- Qaleh Zari Location within Iran
- Coordinates: 31°50′04″N 59°00′05″E﻿ / ﻿31.83444°N 59.00139°E
- Country: Iran
- Province: South Khorasan
- County: Khusf
- District: Jolgeh-ye Mazhan
- Rural District: Qaleh Zari

Population (2016)
- • Total: 0
- Time zone: UTC+3:30 (IRST)

= Qaleh Zari =

Village in South Khorasan province, Iran

Qaleh Zari (قلعه زري) (Note: Also romanized as Qal‘eh Zarī and Qal‘eh Zārī; also known as Chāh Qaleh Zari) is a village in Qaleh Zari Rural District of Jolgeh-ye Mazhan District in Khusf County, South Khorasan province, Iran.

==Demographics==
===Population===
At the time of the 2006 National Census, the village's population was 1,651 in 395 households, when it was in the former Khusf District of Birjand County.
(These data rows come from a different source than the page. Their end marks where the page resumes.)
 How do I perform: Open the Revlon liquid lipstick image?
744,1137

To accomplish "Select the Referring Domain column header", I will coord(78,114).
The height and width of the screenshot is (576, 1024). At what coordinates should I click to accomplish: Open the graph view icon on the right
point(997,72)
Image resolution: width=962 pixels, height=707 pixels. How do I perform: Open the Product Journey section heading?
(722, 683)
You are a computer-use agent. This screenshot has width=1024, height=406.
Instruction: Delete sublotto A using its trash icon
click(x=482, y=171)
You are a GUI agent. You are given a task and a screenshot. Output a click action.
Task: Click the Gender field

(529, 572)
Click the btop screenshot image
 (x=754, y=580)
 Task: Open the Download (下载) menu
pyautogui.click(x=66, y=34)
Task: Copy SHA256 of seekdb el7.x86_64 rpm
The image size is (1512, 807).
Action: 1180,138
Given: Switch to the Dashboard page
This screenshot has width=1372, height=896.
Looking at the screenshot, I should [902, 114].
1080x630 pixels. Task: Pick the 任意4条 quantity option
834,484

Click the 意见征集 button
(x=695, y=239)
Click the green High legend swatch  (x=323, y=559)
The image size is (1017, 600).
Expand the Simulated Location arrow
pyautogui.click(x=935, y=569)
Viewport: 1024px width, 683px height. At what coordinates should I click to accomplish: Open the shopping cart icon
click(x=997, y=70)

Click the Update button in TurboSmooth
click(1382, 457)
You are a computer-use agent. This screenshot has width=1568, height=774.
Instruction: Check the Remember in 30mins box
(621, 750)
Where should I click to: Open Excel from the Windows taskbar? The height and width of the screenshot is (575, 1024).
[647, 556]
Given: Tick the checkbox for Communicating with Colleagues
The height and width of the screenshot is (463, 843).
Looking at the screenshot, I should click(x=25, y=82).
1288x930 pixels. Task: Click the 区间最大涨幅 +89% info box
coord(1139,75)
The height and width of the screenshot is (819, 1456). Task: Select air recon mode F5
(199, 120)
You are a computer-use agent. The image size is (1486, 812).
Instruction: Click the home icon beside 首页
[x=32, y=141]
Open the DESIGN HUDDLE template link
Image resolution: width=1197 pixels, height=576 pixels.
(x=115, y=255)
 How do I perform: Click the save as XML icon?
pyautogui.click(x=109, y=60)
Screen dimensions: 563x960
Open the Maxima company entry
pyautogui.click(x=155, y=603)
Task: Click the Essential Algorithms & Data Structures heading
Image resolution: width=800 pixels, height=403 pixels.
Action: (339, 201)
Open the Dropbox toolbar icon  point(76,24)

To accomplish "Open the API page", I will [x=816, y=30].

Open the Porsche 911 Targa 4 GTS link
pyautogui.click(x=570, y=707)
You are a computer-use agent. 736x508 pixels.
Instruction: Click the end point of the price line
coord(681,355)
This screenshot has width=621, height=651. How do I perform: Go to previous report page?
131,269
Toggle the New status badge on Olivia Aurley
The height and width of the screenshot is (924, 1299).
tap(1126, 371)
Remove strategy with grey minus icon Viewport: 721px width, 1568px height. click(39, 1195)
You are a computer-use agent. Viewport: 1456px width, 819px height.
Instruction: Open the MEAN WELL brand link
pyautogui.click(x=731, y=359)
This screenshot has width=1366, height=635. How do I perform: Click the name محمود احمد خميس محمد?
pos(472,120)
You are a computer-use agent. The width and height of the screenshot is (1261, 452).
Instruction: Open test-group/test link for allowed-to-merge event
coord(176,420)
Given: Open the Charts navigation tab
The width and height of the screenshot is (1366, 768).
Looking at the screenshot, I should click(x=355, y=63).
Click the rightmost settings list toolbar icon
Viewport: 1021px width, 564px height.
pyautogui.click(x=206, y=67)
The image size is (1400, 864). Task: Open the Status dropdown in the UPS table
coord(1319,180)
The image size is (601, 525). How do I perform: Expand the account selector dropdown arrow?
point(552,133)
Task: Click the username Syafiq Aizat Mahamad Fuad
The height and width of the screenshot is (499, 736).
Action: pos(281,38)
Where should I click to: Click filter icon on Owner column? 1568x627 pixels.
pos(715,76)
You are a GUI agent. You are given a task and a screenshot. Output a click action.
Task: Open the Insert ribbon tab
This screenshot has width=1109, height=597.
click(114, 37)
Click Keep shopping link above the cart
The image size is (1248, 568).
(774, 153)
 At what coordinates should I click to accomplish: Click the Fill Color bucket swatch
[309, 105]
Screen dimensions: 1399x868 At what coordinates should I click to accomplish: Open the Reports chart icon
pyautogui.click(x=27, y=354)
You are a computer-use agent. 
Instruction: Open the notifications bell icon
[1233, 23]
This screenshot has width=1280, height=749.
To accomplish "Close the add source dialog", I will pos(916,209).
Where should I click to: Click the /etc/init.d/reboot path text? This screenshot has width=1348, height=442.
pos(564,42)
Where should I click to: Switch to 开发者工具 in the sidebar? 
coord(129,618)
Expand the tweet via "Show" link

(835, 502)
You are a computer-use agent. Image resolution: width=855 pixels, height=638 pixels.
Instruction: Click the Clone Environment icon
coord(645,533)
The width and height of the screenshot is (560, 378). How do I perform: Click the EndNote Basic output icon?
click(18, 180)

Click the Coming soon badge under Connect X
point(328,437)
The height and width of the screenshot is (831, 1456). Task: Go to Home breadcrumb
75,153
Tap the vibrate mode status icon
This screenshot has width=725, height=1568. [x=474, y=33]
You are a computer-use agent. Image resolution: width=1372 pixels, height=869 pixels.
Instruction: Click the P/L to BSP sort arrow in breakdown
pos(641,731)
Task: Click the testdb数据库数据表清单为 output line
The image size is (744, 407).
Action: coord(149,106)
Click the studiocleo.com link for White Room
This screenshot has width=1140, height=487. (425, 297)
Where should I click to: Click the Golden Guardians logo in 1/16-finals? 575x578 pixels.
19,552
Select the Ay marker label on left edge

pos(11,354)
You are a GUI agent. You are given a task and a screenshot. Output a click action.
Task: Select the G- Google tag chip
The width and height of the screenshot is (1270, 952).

The following census in 2011 counted 1,545 people in 403 households. The 2016 census measured the population of the village as zero, by which time the district had been separated from the county in the establishment of Khusf County. The rural district was transferred to the new Jolgeh-ye Mazhan District.